Who Gets Your Yes: Finding Balance in Leadership

One of the greatest challenges we face as leaders is finding balance. At times it feels impossible splitting our time fairly between family and ministry. We struggle to view church and service as the overflow of what is going on inside our hearts instead of just doing our jobs. It’s just so hard not to say “yes.”

One trap many leaders fall into is saying “yes” too many times to too many people. We get used to fixing things and meeting people’s needs and eventually begin to think it is our job to rescue everyone who needs rescuing. We get asked to listen here, serve there, help them, teach that… and for some reason, we are compelled to always answer with a “yes.”

Even when we feel maxed out and overscheduled, we still find ourselves agreeing to do and help and be things that we don’t really even want to do. Something inside of us drives us to say “yes I can” and “of course I can help.”

This can be dangerous because a healthy leader CANNOT say yes to all the things. There need to be as many “no’s” as there are “yeses.”

There are a few things to consider that will help you make a wise decision when you find yourself about to say “yes” again.
  • Is your “yes” following your priorities? When we have established priorities that are non-negotiables, it helps us evaluate the importance of what we are being asked to do. If it lines up with the 3 or 4 things you are committed to investing in and building on, then it is a positive yes. But if it doesn’t align with these, then you really need to consider the next question.
  • Does this “yes” tell the most important people in your life “no”? If you say yes to this new commitment, will it take away from the other people and things that you have established as your priorities? If this new commitment will create a conflict with time or scheduling when it comes to your priorities, then you really need to take some time to consider the third question.
  • What else are you going to say “no” to if you say “yes”? If your new “yes” creates conflict in your schedule or priorities, but you still feel compelled to say “yes,” then you may need to say “no” to something else you are already investing in to make room for this new commitment. The reality is we all only have so much time in a day. We get to choose how we spend that time. So if this “yes” is one that you decide is worth it, don’t allow your schedule to become out of control. Decide one thing you can stop doing or drop as a commitment.
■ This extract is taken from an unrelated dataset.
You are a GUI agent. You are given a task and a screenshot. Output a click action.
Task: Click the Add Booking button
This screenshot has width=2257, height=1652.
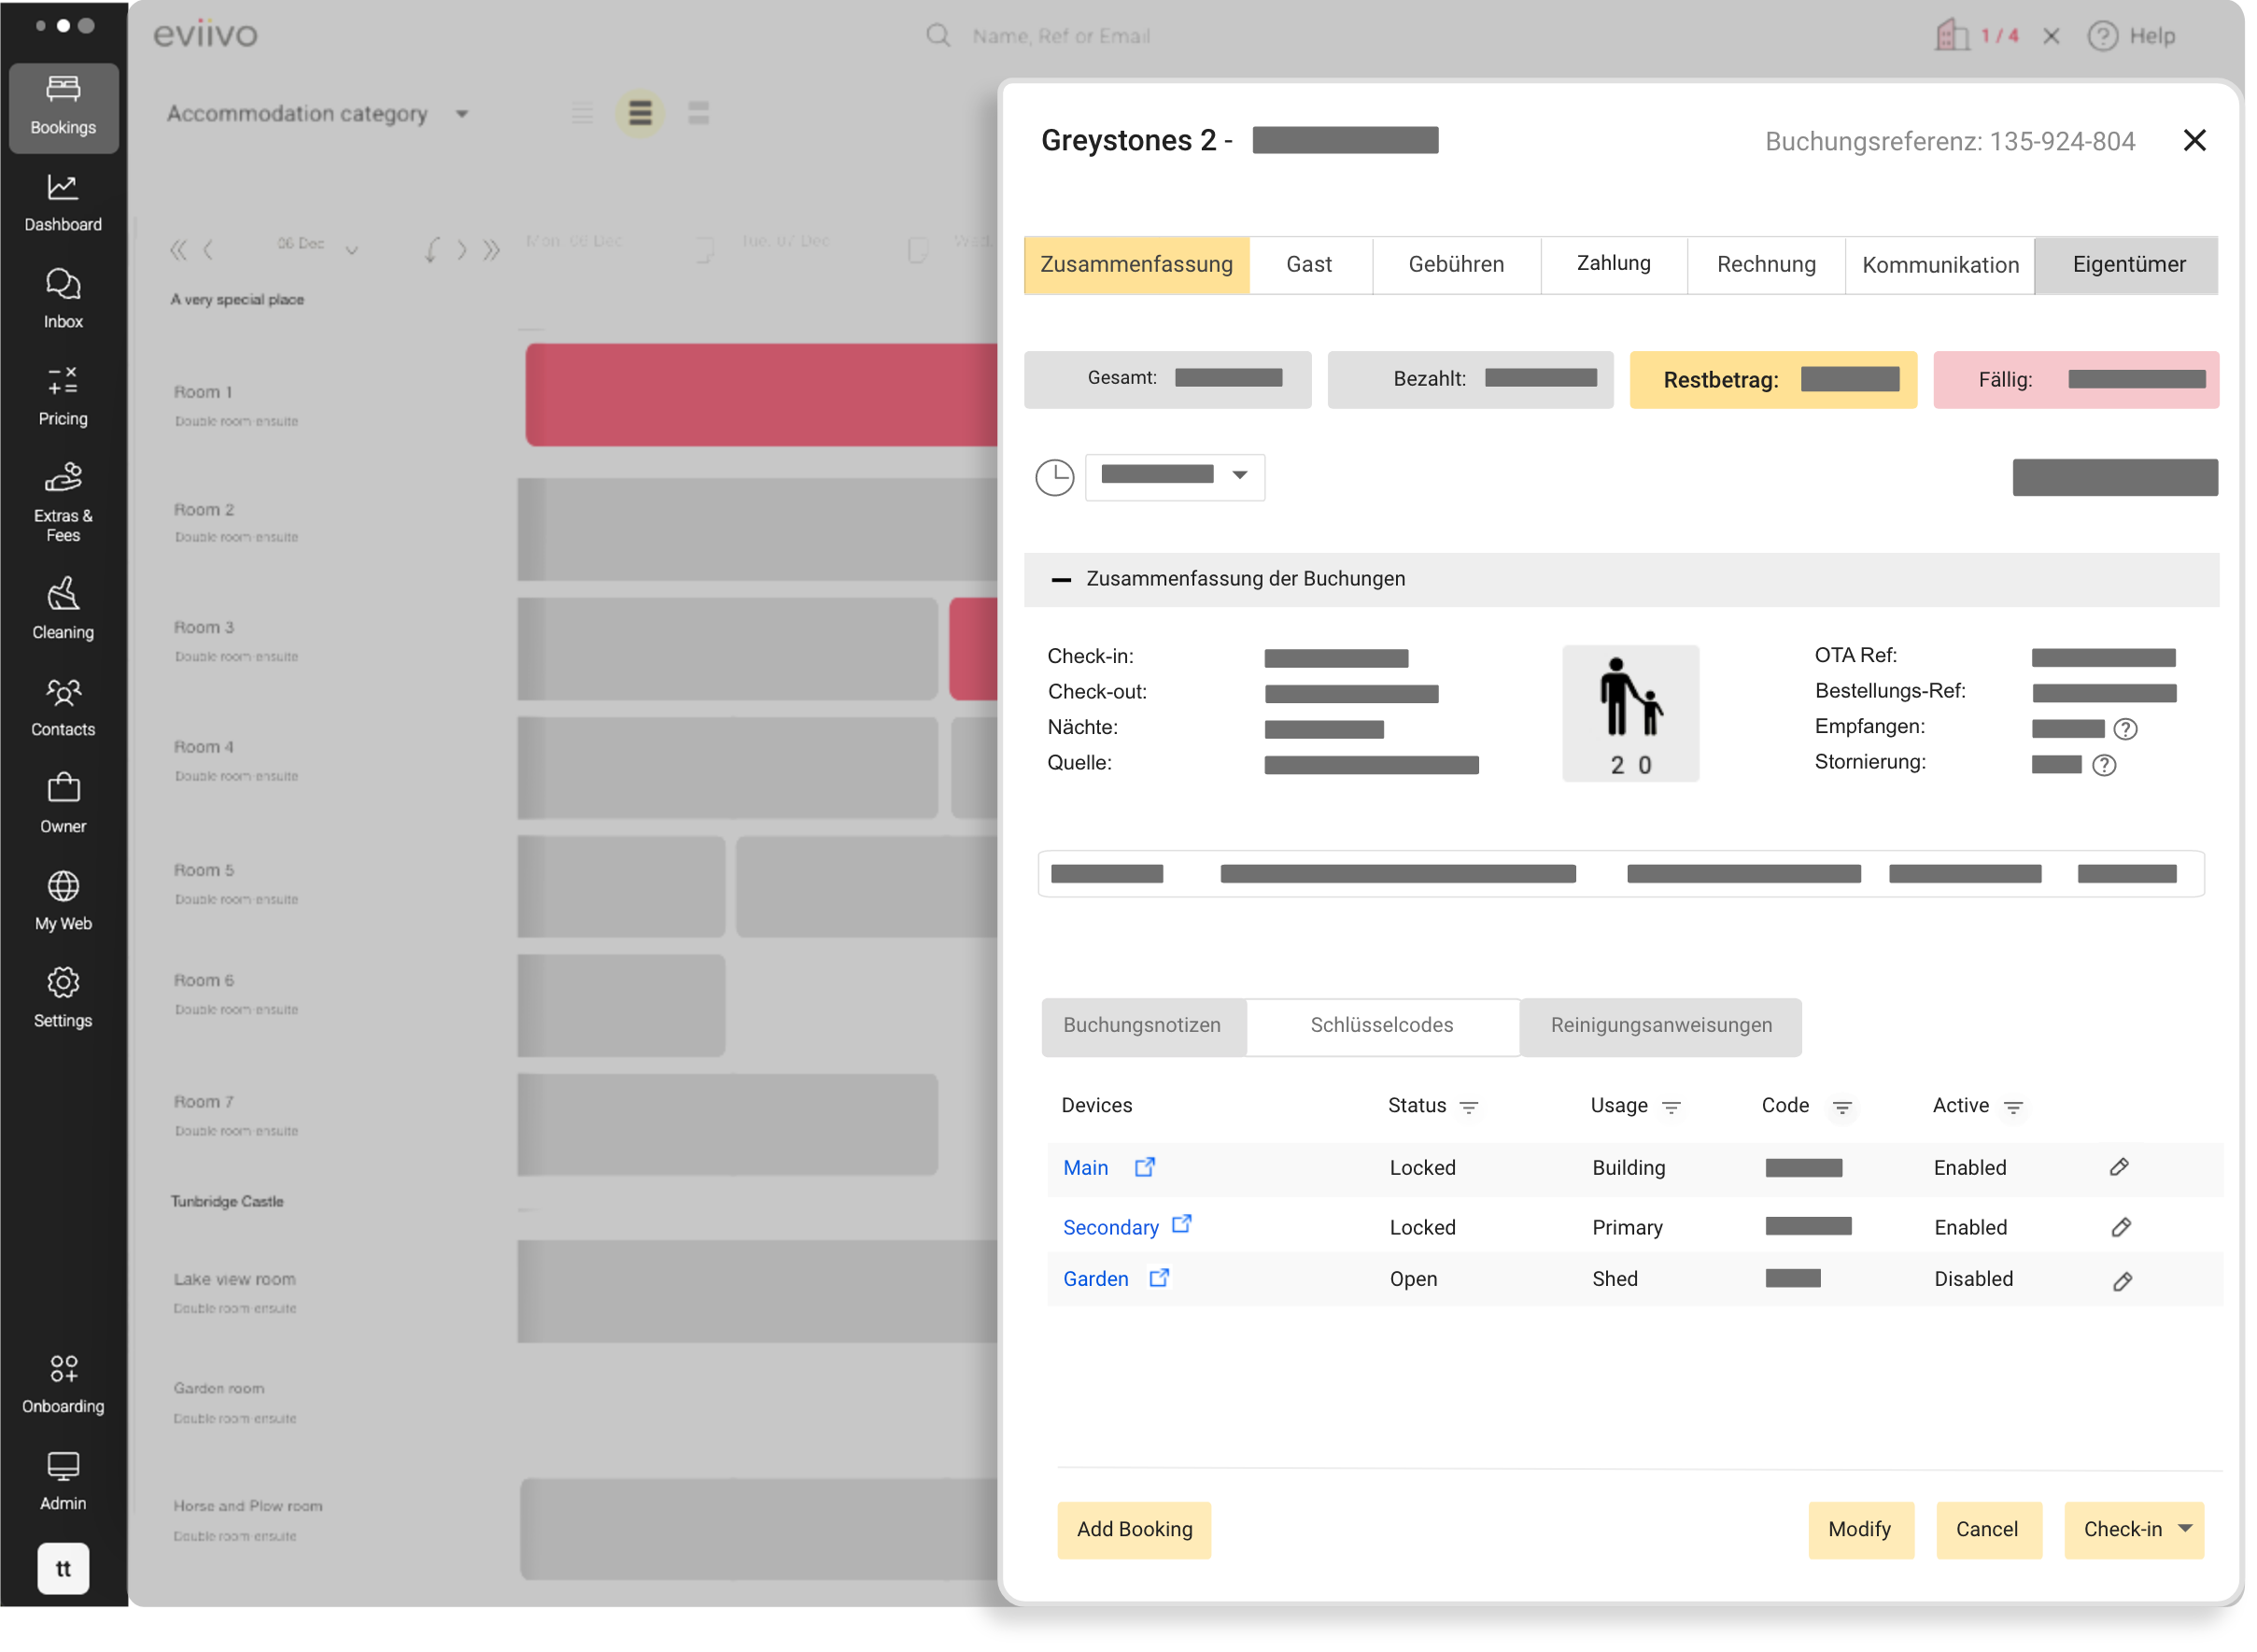click(1134, 1529)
This way you have the time and energy for this new objective. And then finally you should consider the last question.
  • Are you saying “yes” out of obligation to people or obedience to God? This is where you examine your heart and intentions. Check to make sure you aren’t trying to please other people. Ask the Lord to confirm to you that this is indeed a “yes” he wants from you. The last thing you want to do is have your calendar full of obligations that feed your ego but not your soul.

This issue is one ALL leaders face during different seasons. It’s something you will need to constantly evaluate and wrestle through. You want to feel confidence and peace about the things you are investing your time and energy into, and these 4 questions will help you do just that.

What do you need to say “no” to in order to say “yes” to something new?